Ciało mogło długo być w wodzie
Reporter TVN24 Łukasz Wójcik poinformował, że policjanci już rozpoczęli przeszukiwanie kartotek i mają kilkadziesiąt kobiet, które zaginęły w ostatnim czasie. Jak portal tvn24.pl dowiedział się nieoficjalnie, ciało zobaczył w rzece przypadkowy przechodzień. Zauważył je ok. godz. 17 na tafli wody, bo miało na sobie czarny płaszcz.
Z nieoficjalnych informacji wynika, że to ciało mogło długo przebywać w wodzie.
Od kilku miesięcy policja m.in. właśnie w okolicach Wronek szukała w Warcie ciała Ewy Tylman. Policja informowała, że w chwili zaginięcia kobieta ubrana była w szary płaszcz.
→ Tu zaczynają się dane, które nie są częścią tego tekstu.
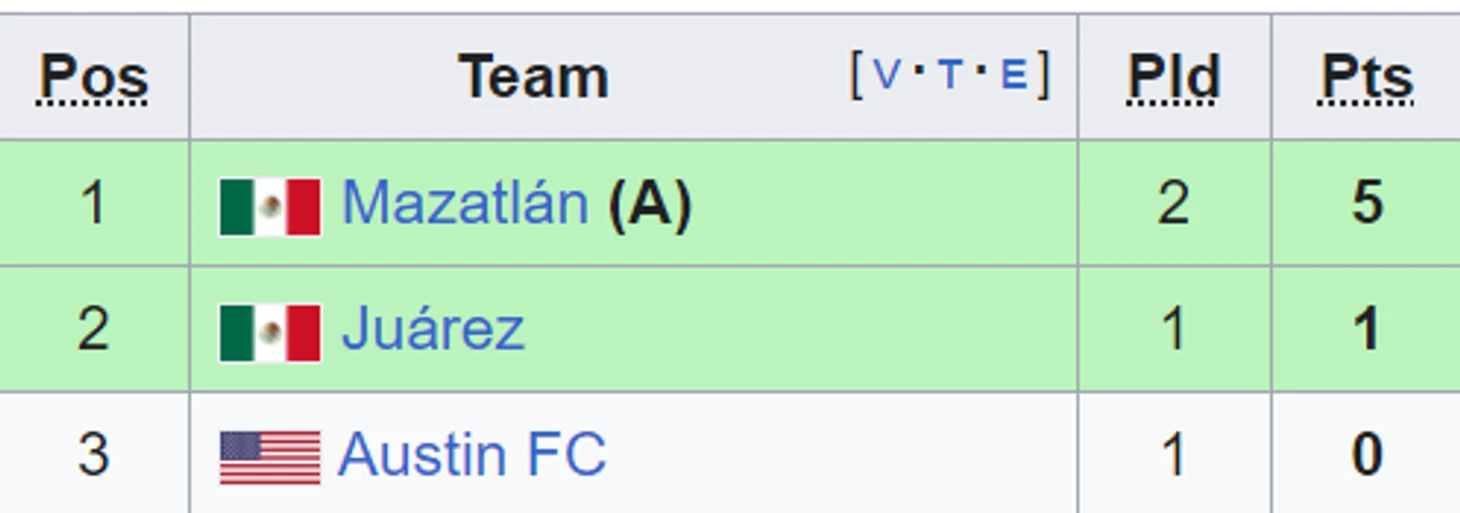
Task: Open the Austin FC team link
Action: click(473, 455)
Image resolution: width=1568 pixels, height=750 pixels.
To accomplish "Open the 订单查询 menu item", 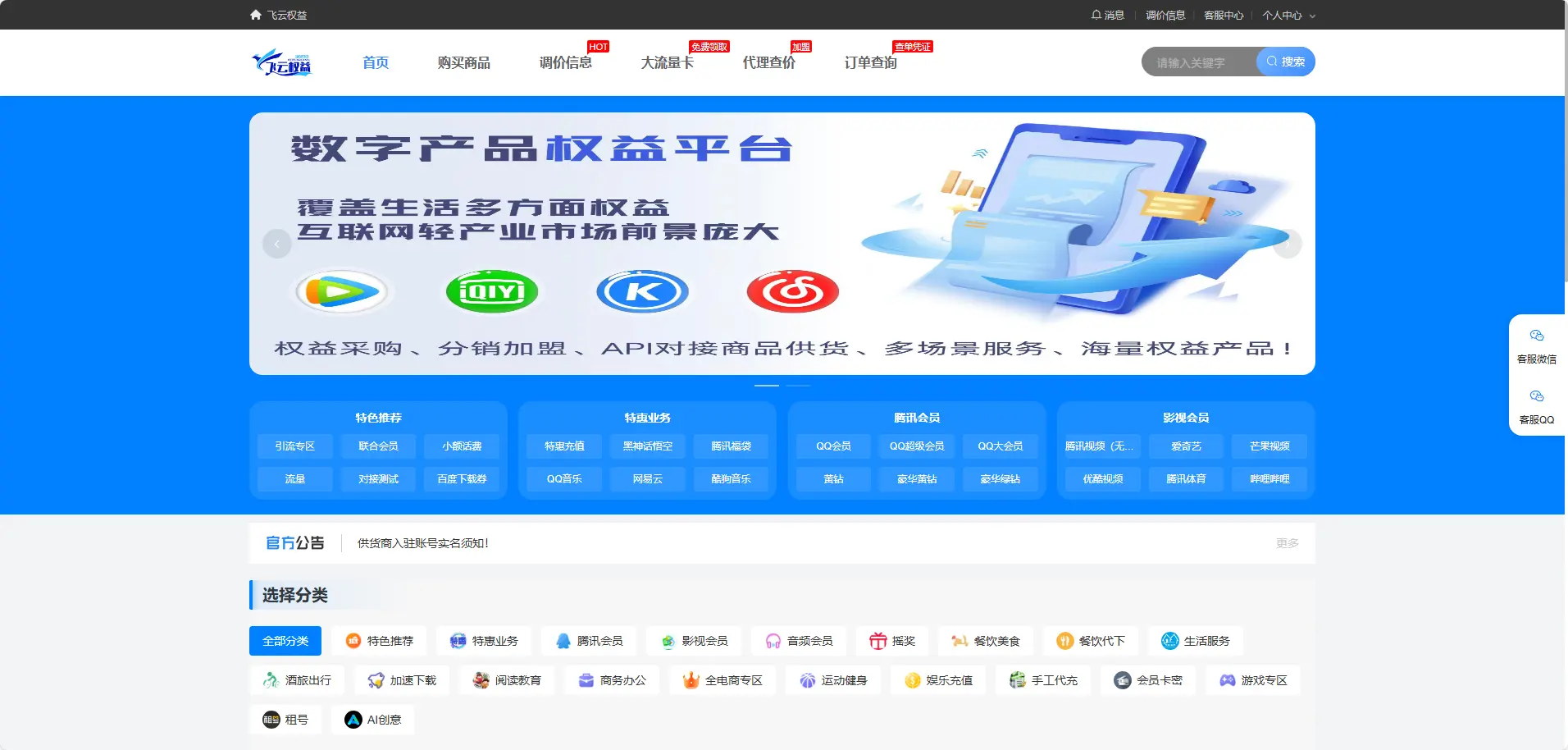I will pos(872,62).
To prawie na pewno nie Ewa Tylman
Jak dodaje reporter TVN24 Łukasz Wójcik, niektóre elementy ubioru znalezionego ciała nie pasują do tego, w jaki ubrana była Ewa Tylman w noc zaginięcia.
- Wiemy tylko tyle, że nie jest to Ewa Tylman. Gdyby to była ona, to bylibyśmy zaangażowani w ten proces. Rodzina by się dowiedziała w pierwszej kolejności i zostałaby poproszona identyfikację. W związku z tym, że nie otrzymaliśmy od policji żadnych informacji, pośrednio wiemy, że nie jest to Ewa - mówi Mariusz Paplaczyk, pełnomocnik rodziny Tylmanów.
Ewa Tylman zaginęła 23 listopada około godz. 3:30. Wcześniej bawiła się ze znajomymi z pracy w centrum Poznania.
Grupa kilkakrotnie przenosiła się do różnych lokali. Ostatnim z nich był klub przy ul. Wrocławskiej. Stamtąd Ewa Tylman i jej znajomy Adam Z. wyszli około godz. 2.15 i udali się w stronę mostu św. Rocha. Tam ślad po kobiecie zaginął.
Według prokuratury Ewa Tylman nie żyje, a za zabójstwo odpowiada Adam Z. Do tej pory nie udało się jednak odnaleźć ciała kobiety.